【ショートショート】僕らは音を奪われたんだ
会社からの帰り道、後方にコツコツと靴音がした。女性のハイヒールが歩道に刻む硬く乾いた音。振り返ってみても後ろには誰もいない。あたりは暗く、人通りもまばらだ。静かな寒空に靴音だけがシンフォニーの中のシロフォンのソロのように響く。
ふと違和感を覚えて足元を見ると、僕は靴を履いていなかった。
「ソンナワケナイ」
自分の声がロボットの声みたいに平たんに、そしてくぐもって聞こえた。
僕の横を車が通り過ぎて行った。近づいていたことに全く気づかなかった。ヘッドライトが突然視界に入ってきてハッとした。エンジンもタイヤも音ひとつ立てずに去った。まさか!タイヤがない!地上から数十センチを浮かぶように移動していった。自分の目を疑う。
前方の小田急線の高架線路を見上げると、列車が走るのが見えた。やはり音がない。
早足で通り過ぎるサラリーマン風の男性も、すれ違った塾帰りの中学生も、足元に靴がなく靴下が柔らかく音もなく地面を蹴る。
無音、無音、無音。
(ウソだろ)
と言ったつもりが全く声にならなかった。はたと気づく。
僕らは音を奪われたんだ。
相変わらず、ハイヒールのコツコツだけが
暗い夜道にこだまする。シロフォンのソロがクレッシェンドする。僕は怖くなって走った。コツコツも走る。アッチェレランド、アジタート。もうすぐ我が家というころ、ぴたっとやんだ。

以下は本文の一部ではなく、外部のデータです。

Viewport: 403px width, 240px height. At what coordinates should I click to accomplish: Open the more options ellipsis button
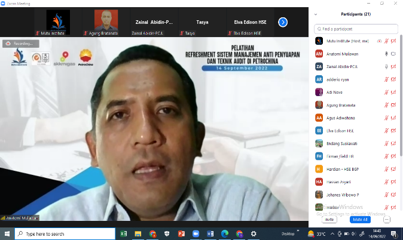point(387,219)
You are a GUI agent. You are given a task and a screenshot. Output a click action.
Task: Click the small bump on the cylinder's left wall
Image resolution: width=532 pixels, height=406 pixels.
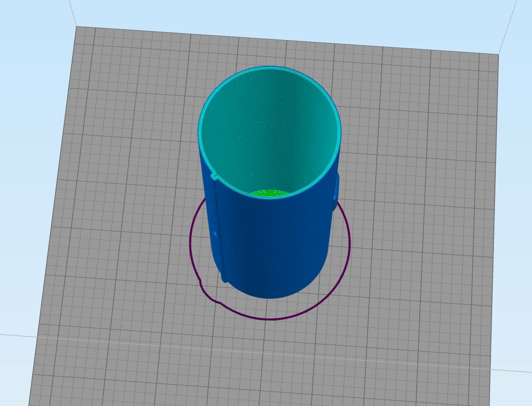point(216,233)
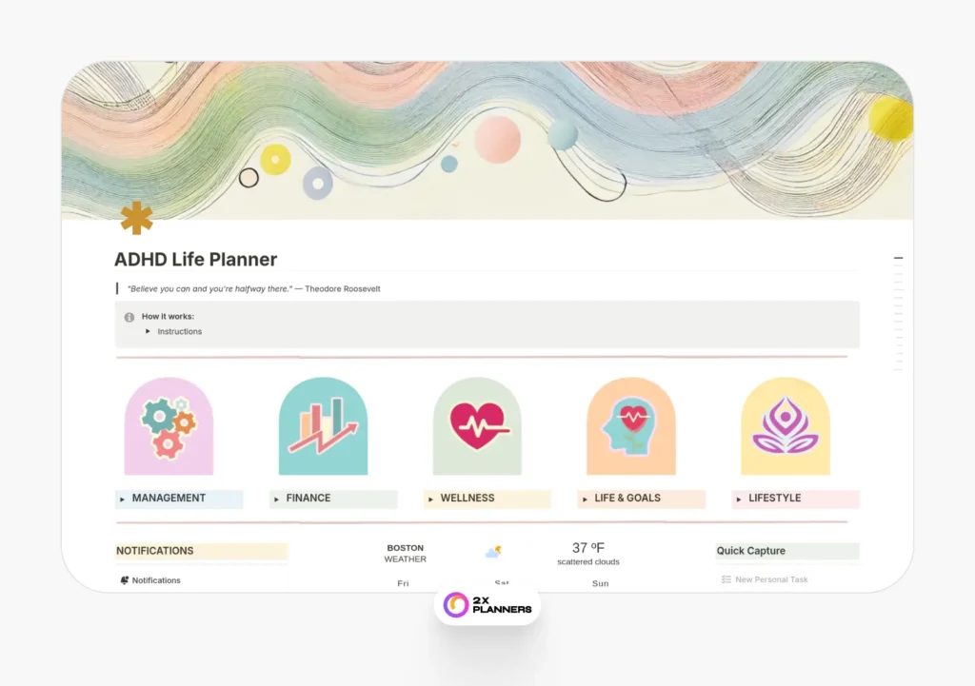This screenshot has height=686, width=975.
Task: Expand the Instructions toggle
Action: point(148,331)
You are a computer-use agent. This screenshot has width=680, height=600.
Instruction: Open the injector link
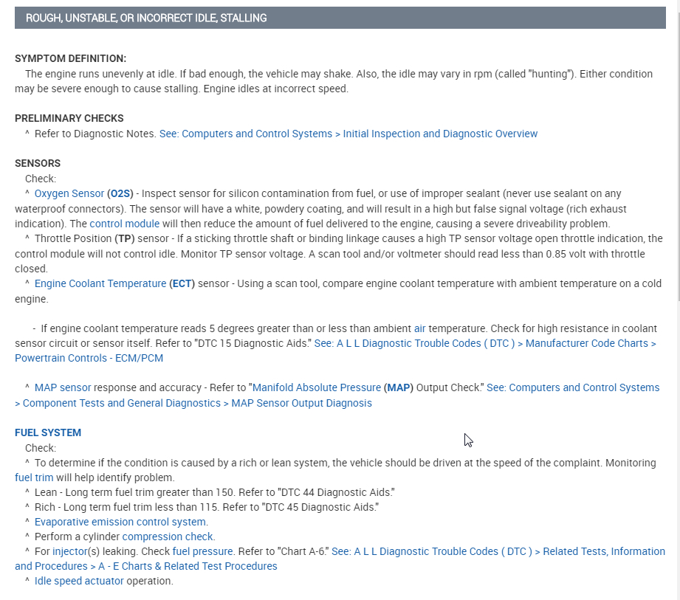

目の前に女が立っていた。何かを差し出して「返すわ」と言った。僕の靴だった。僕がそれを受け取ると、世の中の音という音が、まるでパチンコ屋のドアが盛大に開いたときのように襲ってきた。空前絶後の大音量。僕は思わず耳をふさいだ。
「やめてくれー!」
と叫んだ。耳をふさいでいるのに、自分の声の大きさに驚く。「靴を履いて」と女が言った。言われたとおりすぐに靴を履くと、いつもの音量に戻った。環状7号線を流れる車の音が遠くに微かに聞こえる。
「君はだれなんだ?」
「私は〈音狩り〉。音を狩る、と書いて音狩り」
「音なんて狩ってどうするんだ」
「〈音素〉に分けて〈必要としているモノたち〉に分配するの」
「〈必要とするモノたち〉?」
「そうよ。生まれてくる赤ん坊。助けて、と叫ぶもの。クライマックスのオーケストラ。怒りを表すもの。喜び叫ぶもの。汽笛。サイレン。あげればキリがないけど。音を与えるモノと受け取るモノは一蓮托生。今夜も協力してくれたすべてのモノたちに感謝するわ」
それだけ言うと、女は消えた。続いてハイヒールのコツコツが去っていった。
後日気がついたのだが、僕の足の裏には擦っても消えない蓮の花の印が刻まれていた。あの日から僕は声を出して話すたびに疲労していく気がしてならない。身体の熱量が奪われていくような感じがするのだ。